Will mewing give you the jawline of your dreams? Honestly, maybe.

Mewing is the art of reshaping your face. Who started it, does it work, and will you look like a Greek god? Let’s investigate.

Tired of chads cutting your grass with their chiselled features and distinctive jawlines? Scared of getting a photo of your side profile? Fret no more. With mewing, taking your jawline into your own hands has never seemed so possible.

The emerging practice is full of promises, but is it healthy and does it actually work? Your questions answered, right here, right now.


What is mewing?

The term mewing was named after Prof. John Mew. In 1981, he published The Tropic Premise, which suggested how the “proper tongue posture” wasn’t receiving enough attention. He argued that children unaware of this posture grew up with imbalanced faces. Mewing is the name given to the exercises meant to improve jaw posture and reshape your facial features, namely, your chin and jawline.

What are the benefits?

It turns out mewing isn’t purely for looks. Mewing advocates claim the exercise will also assist with

  • Problems with swallowing
  • Difficulty breathing
  • Speech Disorders
  • Sleep apnea

Derek, an entrepreneur and fitness blogger, tried the craze for a year and noticed that it helped him with his sleep apnea. However, he also noted that there were no visual changes to his face. You can watch his video below:

How does one ‘mew’?

If you’re interested in mewing, it’s important you do it properly. Otherwise, you may end up doing more harm than good.

The most crucial step to mewing is keeping your mouth closed, with the top and bottom row of your teeth softly touching. Next, position your tongue lightly on the roof of your mouth and gently press. If you feel a little bit of pressure, this is a good sign, but it shouldn’t feel uncomfortable. Of course, don’t block your breathing airway.
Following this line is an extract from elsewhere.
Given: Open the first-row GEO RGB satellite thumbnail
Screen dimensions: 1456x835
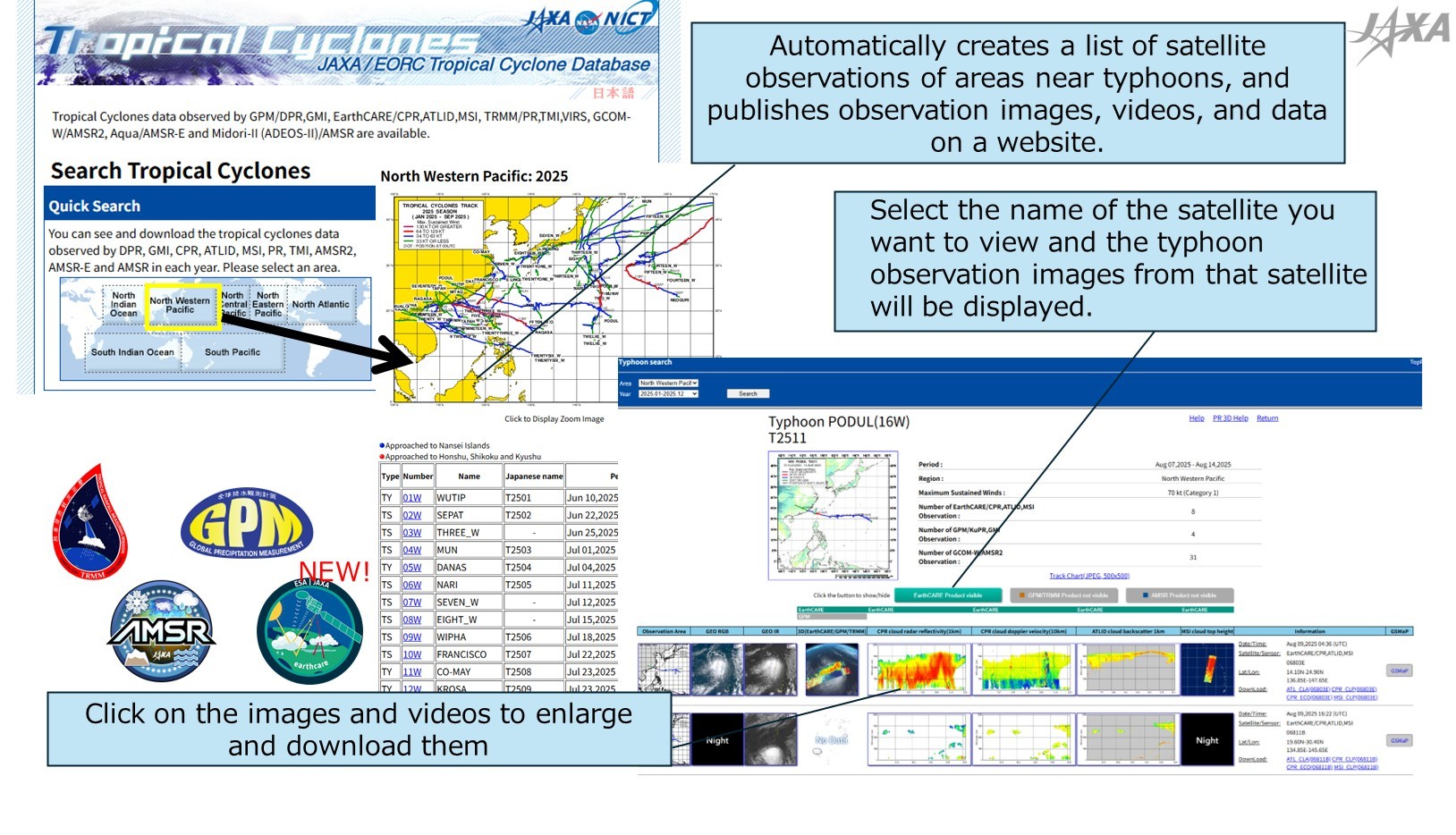Looking at the screenshot, I should coord(716,669).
Ideally, you’ll want to maintain this position for 4-8 hours daily.

Image: Personal Power YouTube thumbnail


Be careful not to push your lower jaw forward while mewing, as this may affect your temporomandibular joint (which connects the jawbone to the skull). Leave your jaws closed, and instead focus on the position of your tongue, which should be lightly touching the roof of your mouth.

Does mewing actually work?

British Orthodontist, John Mew has amassed 220k thousand subscribers on his YouTube channel, but this doesn’t mean his method is foolproof.

The orthodontist actually had his dental licence removed by the General Dental Council for “publically denigrating the traditional practices of orthodontic tooth movement” (According to the Journal of Oral and Maxillofacial Surgery).

While mewing cannot be entirely relied upon, there’s an intriguing amount of seemingly successful experiments. Take a look:

Connor Murphy: Watch his Video

Pictured: Connor Murphy

Tina Tomato: Watch her video

Pictured: Tina Tomato


Ultimately, mewing is a new field, and not enough studies have been conducted to draw any surefire conclusions. If you want to give it a try,  be careful your posture is correct and don’t be dishearted if your jaw doesn’t improve. Suppose you give it a try and see results, good for you! Be sure to document your journey. The tale of mewing has only just begun.